→ Texto de la página:
»»

Cuando vamos a un bar, sobre todo si se trata del interior, un camarero está custodiando la puerta. No lleva traje de chaqueta, ni pinganillo, ni te deja entrar gratis por ser mujer o pagando por ser hombre. Allí hay que esperar a que haya un hueco libre. Una vez hay sitio en el interior, hay dos opciones: o te echas solito el gel hidroalcohólico o te viene un camarero con una pistolita para ponértelo él.
Durante el confinamiento, mi mente volaba y soñaba con la primera cerveza fresquita que me bebería en la plaza de los Carros, concretamente en Casa Vizcaíno. Ayer lo hice y no fue lo que imaginaba.
No lo fue porque faltaban los parroquianos en el exterior, las mesas altas con los ceniceros hasta arribas de cáscaras de altramuces. Me faltaban los huesos de aceitunas desparramados por el suelo. Si algo me faltaba sobre todo era el bullicio. No había gente, sólo 20 privilegiados.
Uno de los camareros que siempre atiende hacía las veces de puerta de discoteca, tal y como atestigua la imagen que encabeza este artículo.
Hasta la cerveza no sabía igual. No es lo mismo tirar 50 zumos de cebada en cinco minutos que 20.
Esto de ir a un bar y que no tengan servilletero es otra de las cosas que no llevo bien. Hasta echo de menos esa frase de «Casa Fulanito: especialidad en simpatía» que ponían algunas servilletas.
Añoro meter el codo cual Javi Navarro para poder hacerme un hueco en la barra.
Aún con todo esto yo seguiré yendo a Casa Vizcaíno y a tantos otros bares que necesitan de nuestra ayuda. Ellos han estado confinados y no han podido ingresar nada en las cuentas corrientes. Ahora tenemos que estar allí, empujando con nuestro euro con treinta céntimos, para que cuando volvamos a la normalidad, la de antes y no la nueva, sigamos disfrutando de esa alfombra de huesos de aceitunas y altramuces, las cartas llenas de mugre y los servilleteros sin servilletas.
Y aunque odie la nueva normalidad, la respetaré porque el mañana depende de lo que hagamos hoy.

««

→ Extracto de datos:
»»

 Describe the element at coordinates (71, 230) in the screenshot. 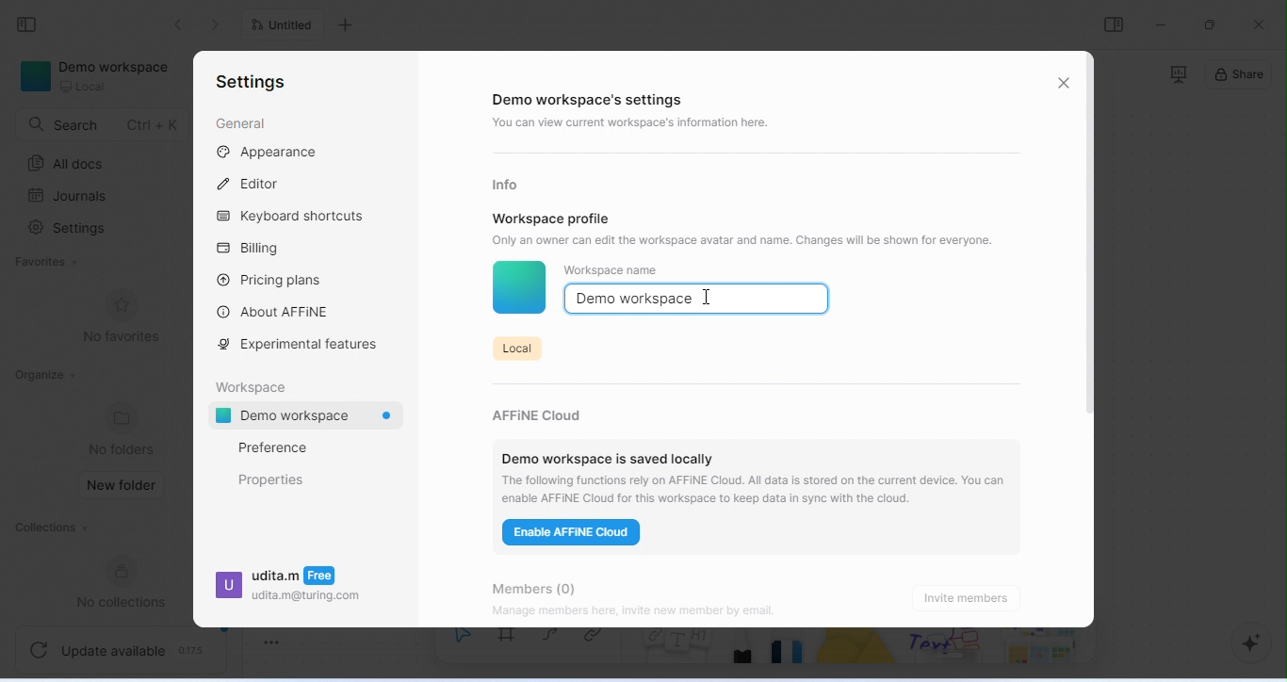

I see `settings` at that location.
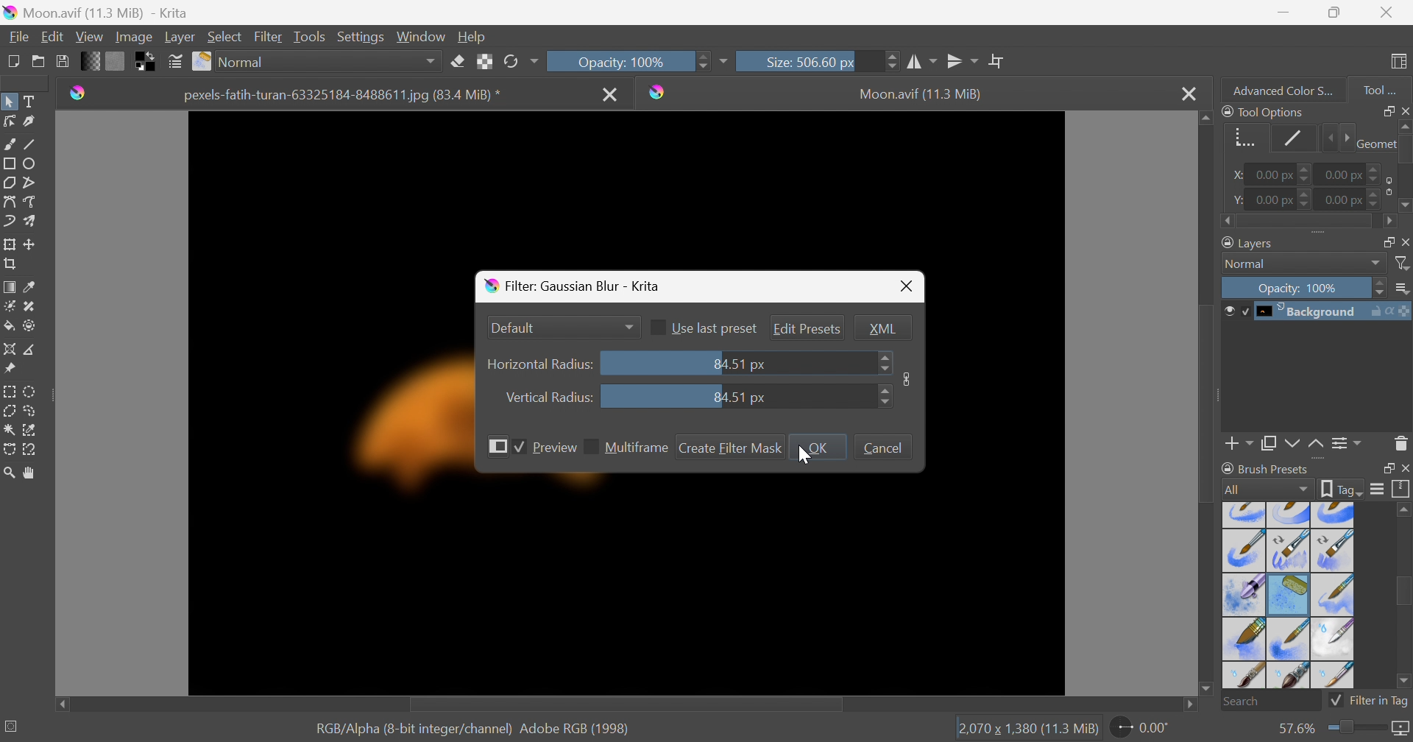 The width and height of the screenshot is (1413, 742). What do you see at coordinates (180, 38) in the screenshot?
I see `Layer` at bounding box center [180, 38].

««

→ Tarea: Enumera todo lo que faltaba según el párrafo del texto sobre la vuelta a los bares que empieza con «No lo fue porque».

→ Resultado:
- Los parroquianos en el exterior
- Las mesas altas con los ceniceros llenos de cáscaras de altramuces
- Los huesos de aceitunas desparramados por el suelo
- El bullicio